In some cases, a finding from the Office of Lawyer Regulation could result in a reprimand. But in other instances, the office can recommend that an attorney’s license be suspended or revoked. More serious cases are submitted to a preliminary review committee, which determines whether the complaint should be forwarded to Wisconsin’s Supreme Court.

Justices on the state’s high court have the final say about whether to pull someone’s law license.

Last week, the state’s Supreme Court issued a brief order, suspending Troupis from an advisory panel on judicial ethics.

Even in the absence of a criminal conviction, Wisconsin’s Office of Lawyer Regulation can start its own investigation into attorney misconduct. That can come in response to a grievance filed against a lawyer, or it can start from the office’s own initiative.

“The attorneys there, they all see things too, and they can initiate things from within,” Rosenzweig said of the office. “I’m aware of certain circumstances where they have initiated investigations based on news reports.”

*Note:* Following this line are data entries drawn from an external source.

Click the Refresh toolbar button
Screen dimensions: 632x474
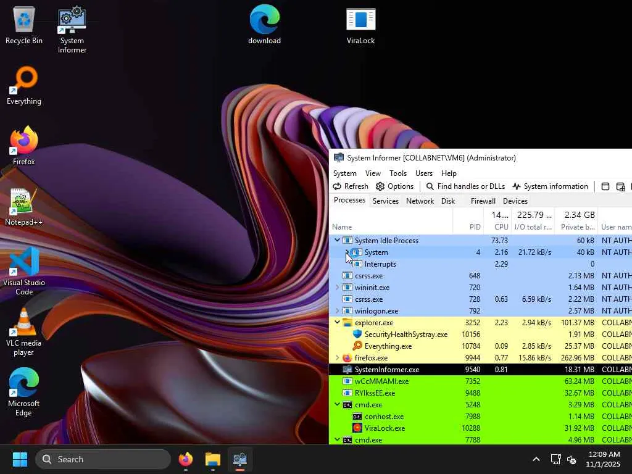[351, 186]
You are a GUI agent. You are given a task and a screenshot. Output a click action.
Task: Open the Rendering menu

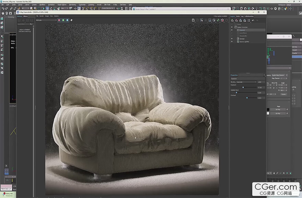72,4
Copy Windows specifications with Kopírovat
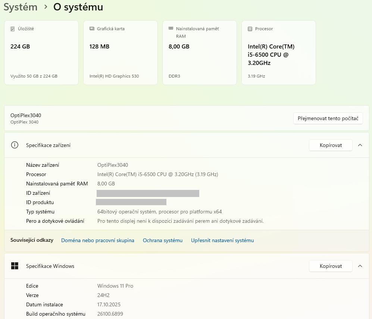Viewport: 372px width, 319px height. click(x=331, y=266)
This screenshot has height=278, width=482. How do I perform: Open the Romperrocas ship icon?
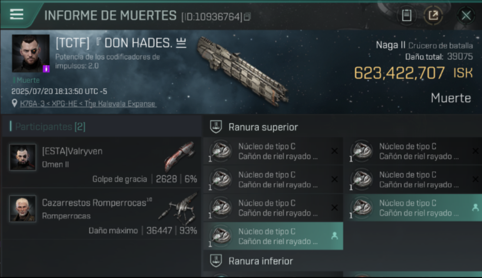click(x=178, y=208)
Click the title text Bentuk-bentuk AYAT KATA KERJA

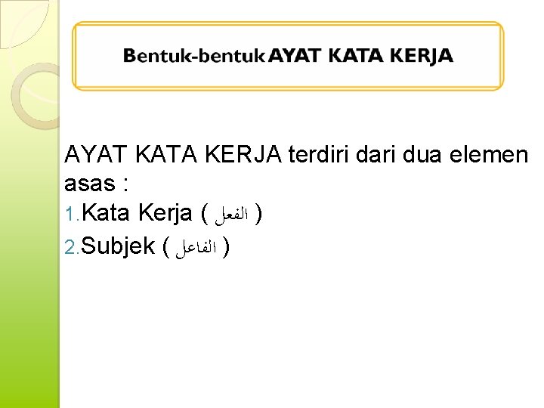pos(288,56)
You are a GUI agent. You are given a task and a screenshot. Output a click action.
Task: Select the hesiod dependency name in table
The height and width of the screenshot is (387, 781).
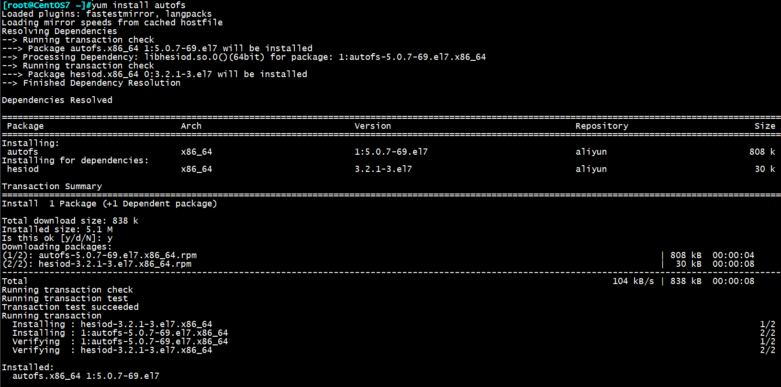click(22, 169)
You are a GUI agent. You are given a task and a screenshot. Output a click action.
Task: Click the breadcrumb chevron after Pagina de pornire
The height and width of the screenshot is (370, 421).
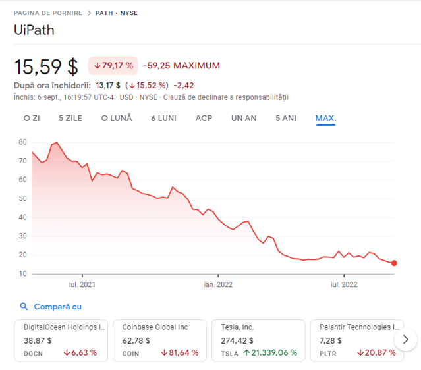point(89,13)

The whole process can be lengthy, Rosenzweig said, sometimes taking years to resolve after the start of an investigation.

Rosenzweig also noted that Wisconsin’s rules allow for someone’s law license to be suspended while a discliplinary proceeding is still pending if that attorney is convicted of a “serious crime.” And there’s a process allowing the Supreme Court to a lawyers’ license temporarily if allowing that person to practice law “poses a threat to the interests of the public and the administration of justice.”

Wisconsin Court System spokesperson Stephen Kelley declined to comment on whether a disciplinary investigation is ongoing into Troupis’ conduct or on whether someone has filed a grievance against him.

Kelley said a Wisconsin Supreme Court rule requires any such an investigation to remain confidential until the Office of Lawyer Regulation files a complaint alleging misconduct.

Joseph Bugni, Troupis’ attorney, declined to comment for this story.

3 people charged so far in Wisconsin false elector plot

During a news conference this month, Kaul declined to say whether his office plans to charge additional people beyond Troupis, Chesebro and Roman as part of a probe into the attempted overthrow of Wisconsin’s election results.

Roman, a former Trump aide, is not an attorney. Like Troupis, Chesebro was a lawyer for Trump although online records show he hasn’t been licensed by the state of Wisconsin.

So far, prosecutors in four other swing states have filed charges related to a scheme to submit false electors in 2020 election.

Roman has been charged in both Arizona and Georgia. Chesebro pleaded guilty to charges in Georgia, which has affected his ability to practice law in several other states.

This spring, for instance, the Massachusetts Supreme Judicial Court suspended Chesebro’s law license in that state. And his felony conviction in Georgia also led to the suspension of his law license in California.

As part of a civil settlement earlier this year, both Troupis and Chesebro admitted to overseeing a fake elector scheme in Wisconsin.

Editor’s note: This story has been updated to correct the name of the Office of Lawyer Regulation.